With period, folk horror, there is always the risk of a story being near alien for cell-phone savvy audiences, but scary is scary and it doesn't matter if your characters know what texting or paved roads are, and The Last Thing Mary Saw is scary. Like The Witch before it, writer/director Edoardo Vitaletti's new film feels steeped in a specific time and oozes atmosphere at every turn. Comparisons to the two will be easy to make, though the former was more committed to period-accurate authenticity and they would make a solid pairing, but there's more going on here than just what it has in common with another popular horror flick.
Set against the backdrop of a family farmhouse in the 1840s, The Last Thing Mary Saw focuses on the title character (Stefanie Scott of Insidious: Chapter 3) and Eleanor (Isabelle Fuhrman of Orphan), her secret lover. Their proclivities are not taken to kindly, given the time and place, but after the family matriarch passes away mysteriously (Judith Roberts of Dead Silence), they're forced under the microscope of era-appropriate religious persecution, all while other sinister powers make themselves known.

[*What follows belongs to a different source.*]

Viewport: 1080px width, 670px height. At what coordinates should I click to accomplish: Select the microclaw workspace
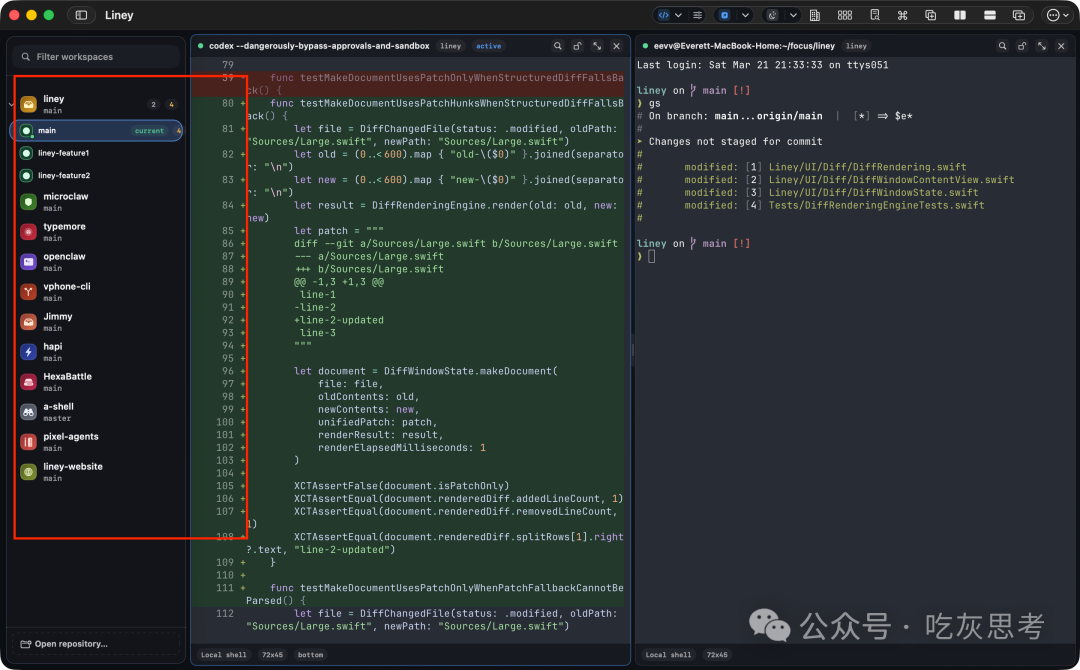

The film's cast also features other standouts with Rory Culkin (Scream 4, Lords of Chaos) delivering a tremendous performance in a brief scene, forever altering the course of the movie itself. Though Scott and Fuhrman's work is the relationship that brings it all together, Roberts is the hidden gem of the entire piece. The 86-year-old actress channels the same energy and horror that she brought to James Wan's puppet-themed ghost story where she played Mary Shaw. Her dialogue drips out like acid in this film, landing with a simmer and leaving a hole in whatever it touches; she's simply tremendous.

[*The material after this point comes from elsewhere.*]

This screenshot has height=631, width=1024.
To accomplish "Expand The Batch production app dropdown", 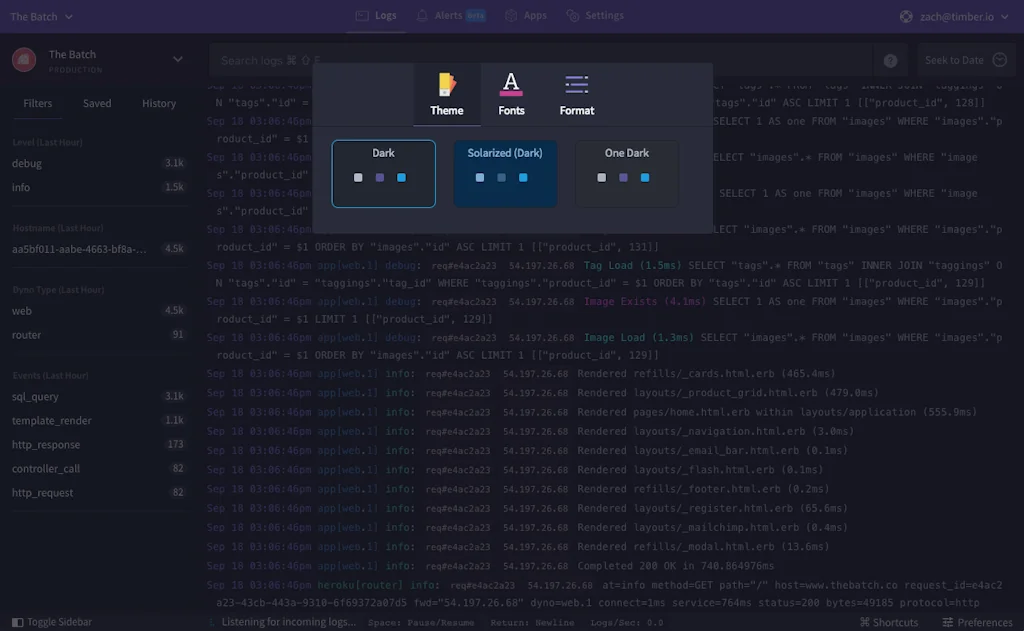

Structurally, there is something to be said for Vitaletti's work in the film, as flipping between the present and flashbacks can be a confusing device for a storyteller, but he mostly makes it work here. Reveals throughout the narrative are spaced out with just the right length, allowing the intrigue and mood of the entire piece to envelope you just before dropping another nugget of info about what's going on.
Another surprising choice, done with tremendous effect by Vitaletti and his cast, is that large sections of the film are performed in total silence. When the actors aren't able to speak, with good narrative reason, it forces their performances to become more primal and expressive. Not only that, but the sound design gets to take the front seat for a while as every creak in the wooden floors, every clank of silverware on dishes, and every wrap on an outside window communicates something to the viewer. Other moments of quiet also allow for the silence to tell the story as the audience waits to see what could even come next, with the film's final sound effect perhaps being its most effective.
There's also something to be said about the look of the film itself, as cinematographer David Kruta brings a Barry Lyndon-like aesthetic where only the natural or period-appropriate lights illuminate the scenery. Torches, candles, and the sun are the only thing giving light to this world and with it, they create shadows that elevate the lore of the film itself, but also the hairs on the back of your neck.
If The Last Thing Mary Saw was being touted across the country like its A24 cousin, it would already be on the radars of the masses, but that it can exist underneath that and may arrive as a surprise to audiences will only lend to its powerful and tenseful build-up.